I was doing my morning blog reads and noticed CrazySteve did a post that referenced a very good article from the San Francisco Chronicle on collecting and collectors from a few years back.
Call them what you will -- obsessive compulsive eccentrics, materialist philosophers or pack-rat artists -- collectors' 'unruly passions' make sense of our world (San Francisco Chronicle, December 15, 2003)
Damn this article has some great quotes!!!
"Having something that nobody else owns or that very few people own or that they can't afford to own is very gratifying," says Barlow. "You're a collector first. What you're going to collect comes next."We all be so bad crazy....Acknowledging aspects of compulsion and raw competition, UCSF clinical professor of psychiatry Graeme Hanson sees collecting as a blend of acquisitiveness, intellectual curiosity, a desire to possess and organize tangible objects, the lure of immortality and "a certain amount of showing off. " Why certain people leave their childhood Barbie doll and penny collections behind and others become committed collectors, he concedes, is a psychological riddle.
...Why do they do it?
Like many collectors, Keillor initially comes up blank when asked why he got started and why watches and pens. "Collectors are always in the moment," as Schaffner says. Motive may be so fundamental, so intrinsic that it simply doesn't consciously engage a collector's attention. Focusing on objects, after all, their beauty, function and relationship to each other, may be a kind of self-sustaining process of externalized emotion. It's a kind of art.
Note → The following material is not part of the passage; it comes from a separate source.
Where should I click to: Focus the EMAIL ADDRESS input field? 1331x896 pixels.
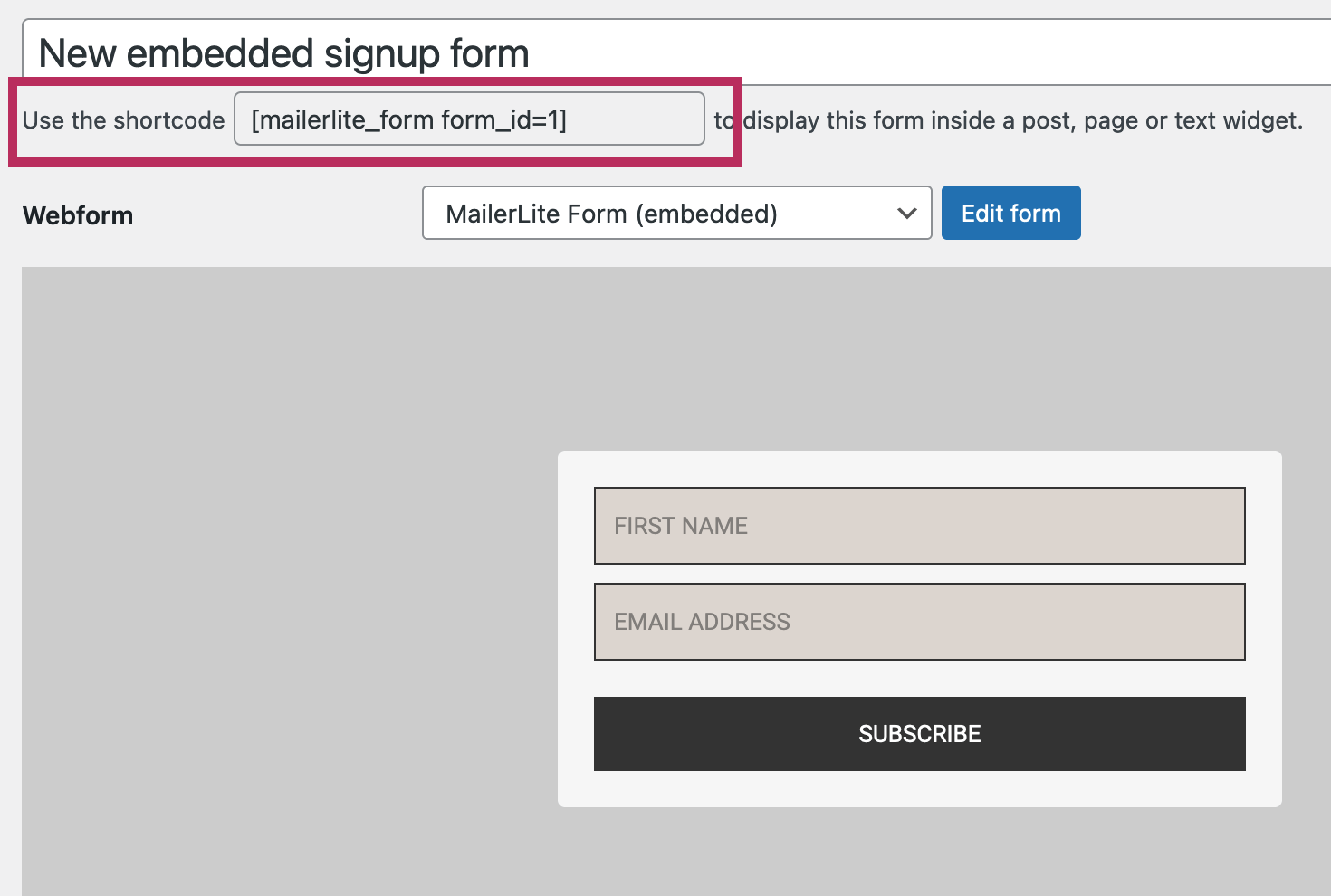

...While the urge to acquire first-edition books, Japanese woodblock prints, baseball cards, Beanie Babies or vintage Barolos might be seen as a telling reflection of consumerist excess and licensed dysfunction, it is also a way of apprehending a bewildering world and finding one's place in it.
...Collectors throughout history have felt that same time-conquering reward. Largely pursued by privileged Medici-level cognoscenti until the 16th century, collecting expanded with what Blom calls "a spirit of Renaissance inquiry" and an emerging secular curiosity about the world. Soon enough, along with books and works of art, collectors were acquiring everything from skulls and butterflies to preserved anatomical oddities and sock monkeys.
...Collecting, hoarding's socially sanctioned cousin, may finally resist scrutiny and causal dissection as well. Whether someone collects in a public, legacy-making way, like Asian art patron Avery Brundage, or squirrels away his world-class scrimshaw for no one else to see, the process is always and specifically individual. Perhaps that's why collectors, in their singular pursuits, fascinate and unite us. Their passions, unruly or not, pry open the world and reveal some hidden order and harmony.
I think I now know what I need to do at the Gay Robot Convention.
I need to have my own anti-collecting panel a la a 12-Step Program for TF Collectors.
How 'bout that?
That would at least be something new at one of these conventions.
Oh. Less than 2 weeks until the con and they still haven't announced any guests other than David Kaye.
Either this is meant to be a surprise or literally they are hoping that fanboys should be happy enough that they plopped down $25 for the movie and get a tour of Hasbro cubicles.

I'd be down if the "higher power" in this case were Cthulhu or the Flying Spaghetti Monster.
I don't care how cool it sounds, if some gay robot collector introduces themselves to me as a "materialist philosopher" I'm running away.
Although it sounds like the greatest panel ever, "Anti-Collecting with Nala" would probably get you banned from Botcon for life (which doesn't seem all that bad now that I think about it).
It would be funny to post fliers at Botcon for non existent panels and see if anyone shows up at the indicated time and place. Hell, oftentimes the organizers leave the doors open to the panel rooms so you could probably do a rogue panel if you wanted. I would make fliers for a fake panel titled "Robot Heroes: the Key to Immortality".
I've never been to Botcon. I was excited by this botcon more than any previous due to the exclusive toy set and the Hasbro tour but it still wasn't enough to excite me into going and paying that steep price.
On the other hand it might make for interesting Blogging. I wrote a very lengthy write up for the one Con I've ever been to, Anime Central in 2002. I think the whole trip cost me 200 dollars, half of which was my portion of the room, the other half I spent in the dealer room on "mostly cheap stuff'.
Frowny: I'm inclided towards Mithras. He's been given the shaft when it comes to 1st century deities.
CrazySteve: There ya go taking it to 11 again.
RJ: Oh... how $200 would be great. I'm spending probably a bit less than that just to board Hensley.
Well, Jesus was just sort of tattooed over Mithras in Roman culture, which hews your parody too close to the truth. I'm way more of a Zurvan kinda cat myself. But then again, I'm a Taoist, so aloof Gods are more my speed.
http://en.wikipedia.org/wiki/Zurvanism
Ah, Zoroastrianism. Bet we could get it some followers again if we just changed the main gods to Ohrmazdimus Prime And Megahriman.